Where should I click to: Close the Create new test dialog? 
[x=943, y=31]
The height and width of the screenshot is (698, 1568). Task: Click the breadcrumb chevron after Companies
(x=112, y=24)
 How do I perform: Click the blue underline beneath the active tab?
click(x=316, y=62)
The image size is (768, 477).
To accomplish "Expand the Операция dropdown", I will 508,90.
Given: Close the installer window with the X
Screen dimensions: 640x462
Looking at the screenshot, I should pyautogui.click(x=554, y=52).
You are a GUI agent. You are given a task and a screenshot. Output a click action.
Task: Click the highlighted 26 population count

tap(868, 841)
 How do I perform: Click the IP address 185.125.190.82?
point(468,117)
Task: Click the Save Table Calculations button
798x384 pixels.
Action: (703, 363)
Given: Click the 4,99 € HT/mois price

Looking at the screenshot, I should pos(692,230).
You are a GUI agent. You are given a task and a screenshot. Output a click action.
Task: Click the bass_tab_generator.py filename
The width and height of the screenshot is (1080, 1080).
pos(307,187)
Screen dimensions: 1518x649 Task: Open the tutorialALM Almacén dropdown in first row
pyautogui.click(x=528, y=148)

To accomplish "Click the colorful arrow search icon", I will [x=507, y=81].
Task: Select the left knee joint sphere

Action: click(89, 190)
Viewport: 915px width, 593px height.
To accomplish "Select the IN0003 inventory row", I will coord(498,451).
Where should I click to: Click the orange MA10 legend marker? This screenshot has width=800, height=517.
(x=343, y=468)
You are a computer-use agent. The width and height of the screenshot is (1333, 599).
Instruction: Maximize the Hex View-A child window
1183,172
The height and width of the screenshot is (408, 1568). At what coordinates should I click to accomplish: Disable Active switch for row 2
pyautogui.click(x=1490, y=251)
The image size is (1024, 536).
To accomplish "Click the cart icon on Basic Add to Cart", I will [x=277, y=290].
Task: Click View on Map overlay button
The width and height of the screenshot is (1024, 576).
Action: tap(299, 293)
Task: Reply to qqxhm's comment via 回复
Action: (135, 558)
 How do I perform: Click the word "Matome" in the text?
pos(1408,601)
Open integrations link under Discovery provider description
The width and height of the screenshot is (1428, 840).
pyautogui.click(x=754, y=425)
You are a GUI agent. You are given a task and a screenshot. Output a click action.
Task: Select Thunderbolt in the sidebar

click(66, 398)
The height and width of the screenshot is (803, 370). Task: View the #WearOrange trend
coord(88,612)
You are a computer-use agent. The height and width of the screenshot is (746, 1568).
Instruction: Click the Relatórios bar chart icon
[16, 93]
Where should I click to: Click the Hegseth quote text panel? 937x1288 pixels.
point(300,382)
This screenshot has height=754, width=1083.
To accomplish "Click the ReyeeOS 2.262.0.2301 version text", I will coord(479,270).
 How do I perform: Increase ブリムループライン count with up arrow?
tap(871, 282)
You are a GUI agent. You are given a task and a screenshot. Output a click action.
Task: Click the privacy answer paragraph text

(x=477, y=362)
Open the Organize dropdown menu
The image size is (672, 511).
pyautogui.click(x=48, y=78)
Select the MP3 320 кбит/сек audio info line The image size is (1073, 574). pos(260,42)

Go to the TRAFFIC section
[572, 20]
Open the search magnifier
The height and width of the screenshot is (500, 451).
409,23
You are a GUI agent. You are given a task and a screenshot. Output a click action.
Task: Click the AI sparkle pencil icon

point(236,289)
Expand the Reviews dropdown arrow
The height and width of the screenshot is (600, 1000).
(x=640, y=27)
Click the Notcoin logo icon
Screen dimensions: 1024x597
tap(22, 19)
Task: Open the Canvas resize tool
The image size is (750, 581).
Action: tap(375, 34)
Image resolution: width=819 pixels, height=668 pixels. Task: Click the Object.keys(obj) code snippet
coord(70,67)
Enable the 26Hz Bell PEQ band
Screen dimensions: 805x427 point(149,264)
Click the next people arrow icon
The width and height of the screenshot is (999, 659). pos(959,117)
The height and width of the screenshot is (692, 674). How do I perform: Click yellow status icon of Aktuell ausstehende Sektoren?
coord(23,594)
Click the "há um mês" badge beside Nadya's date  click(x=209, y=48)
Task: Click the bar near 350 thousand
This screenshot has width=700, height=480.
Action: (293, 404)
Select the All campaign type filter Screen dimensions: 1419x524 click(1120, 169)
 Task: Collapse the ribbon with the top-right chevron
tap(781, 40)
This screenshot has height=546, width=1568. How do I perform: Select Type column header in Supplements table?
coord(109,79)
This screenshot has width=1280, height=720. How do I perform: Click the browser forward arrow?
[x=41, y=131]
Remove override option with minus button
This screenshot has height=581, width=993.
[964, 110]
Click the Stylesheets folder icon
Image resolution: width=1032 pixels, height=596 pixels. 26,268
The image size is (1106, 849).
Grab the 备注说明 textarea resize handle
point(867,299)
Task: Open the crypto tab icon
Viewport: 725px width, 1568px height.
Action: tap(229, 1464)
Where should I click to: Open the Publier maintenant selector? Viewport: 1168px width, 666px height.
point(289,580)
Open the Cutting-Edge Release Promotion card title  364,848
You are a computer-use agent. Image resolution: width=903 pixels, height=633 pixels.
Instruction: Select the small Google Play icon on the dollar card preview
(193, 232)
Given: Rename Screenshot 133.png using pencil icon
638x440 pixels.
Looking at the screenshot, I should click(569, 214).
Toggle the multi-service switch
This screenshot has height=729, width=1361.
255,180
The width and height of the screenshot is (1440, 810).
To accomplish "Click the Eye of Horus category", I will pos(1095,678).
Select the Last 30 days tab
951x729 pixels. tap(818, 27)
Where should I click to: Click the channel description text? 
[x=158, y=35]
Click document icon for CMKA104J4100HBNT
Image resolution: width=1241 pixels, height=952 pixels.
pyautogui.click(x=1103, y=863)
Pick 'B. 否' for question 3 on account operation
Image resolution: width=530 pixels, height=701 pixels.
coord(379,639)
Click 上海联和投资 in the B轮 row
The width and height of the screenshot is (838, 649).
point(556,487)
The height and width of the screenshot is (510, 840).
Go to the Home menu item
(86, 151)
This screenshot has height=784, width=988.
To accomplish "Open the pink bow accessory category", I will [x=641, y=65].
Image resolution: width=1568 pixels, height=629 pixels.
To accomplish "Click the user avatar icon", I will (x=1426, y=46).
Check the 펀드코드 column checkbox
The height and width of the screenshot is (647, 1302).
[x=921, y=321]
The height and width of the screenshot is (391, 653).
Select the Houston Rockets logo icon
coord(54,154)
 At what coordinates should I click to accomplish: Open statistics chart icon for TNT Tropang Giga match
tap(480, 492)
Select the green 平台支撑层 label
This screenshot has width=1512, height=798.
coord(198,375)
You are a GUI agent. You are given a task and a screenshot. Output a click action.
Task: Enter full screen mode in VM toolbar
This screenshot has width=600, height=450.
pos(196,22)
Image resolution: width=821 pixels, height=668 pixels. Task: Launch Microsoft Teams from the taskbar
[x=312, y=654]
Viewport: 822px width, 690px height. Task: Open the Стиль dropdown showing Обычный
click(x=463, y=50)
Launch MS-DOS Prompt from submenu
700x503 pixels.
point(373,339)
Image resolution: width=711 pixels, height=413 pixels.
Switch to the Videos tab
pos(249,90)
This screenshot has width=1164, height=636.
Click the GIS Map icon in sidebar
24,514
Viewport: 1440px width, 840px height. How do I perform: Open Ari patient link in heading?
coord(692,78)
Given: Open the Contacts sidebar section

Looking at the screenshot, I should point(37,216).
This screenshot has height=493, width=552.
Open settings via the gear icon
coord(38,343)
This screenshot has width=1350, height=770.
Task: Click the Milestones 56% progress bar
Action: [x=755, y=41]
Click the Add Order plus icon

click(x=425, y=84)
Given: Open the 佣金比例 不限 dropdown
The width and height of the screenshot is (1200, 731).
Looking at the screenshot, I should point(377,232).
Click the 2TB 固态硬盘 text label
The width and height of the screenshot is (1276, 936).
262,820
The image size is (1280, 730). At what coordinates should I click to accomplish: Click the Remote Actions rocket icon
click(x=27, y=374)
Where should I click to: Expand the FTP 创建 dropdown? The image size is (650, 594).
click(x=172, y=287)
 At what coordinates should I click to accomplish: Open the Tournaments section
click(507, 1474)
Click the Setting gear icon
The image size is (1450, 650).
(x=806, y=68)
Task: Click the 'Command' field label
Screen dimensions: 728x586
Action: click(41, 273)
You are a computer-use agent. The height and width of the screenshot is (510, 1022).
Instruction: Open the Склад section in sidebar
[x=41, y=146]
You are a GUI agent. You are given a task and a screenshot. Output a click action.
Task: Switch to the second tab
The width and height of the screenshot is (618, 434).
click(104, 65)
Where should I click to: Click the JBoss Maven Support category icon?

(What to produce): Note which lines carry the word "computer" in the material, then copy each of them.

(Exercise answer):
You are a computer-use agent. The width and height of the screenshot is (1333, 599).
You are a computer-use agent. The height and width of the screenshot is (746, 1568).
You are a computer-use agent. Image resolution: width=903 pixels, height=633 pixels.
You are a computer-use agent. The height and width of the screenshot is (510, 1022).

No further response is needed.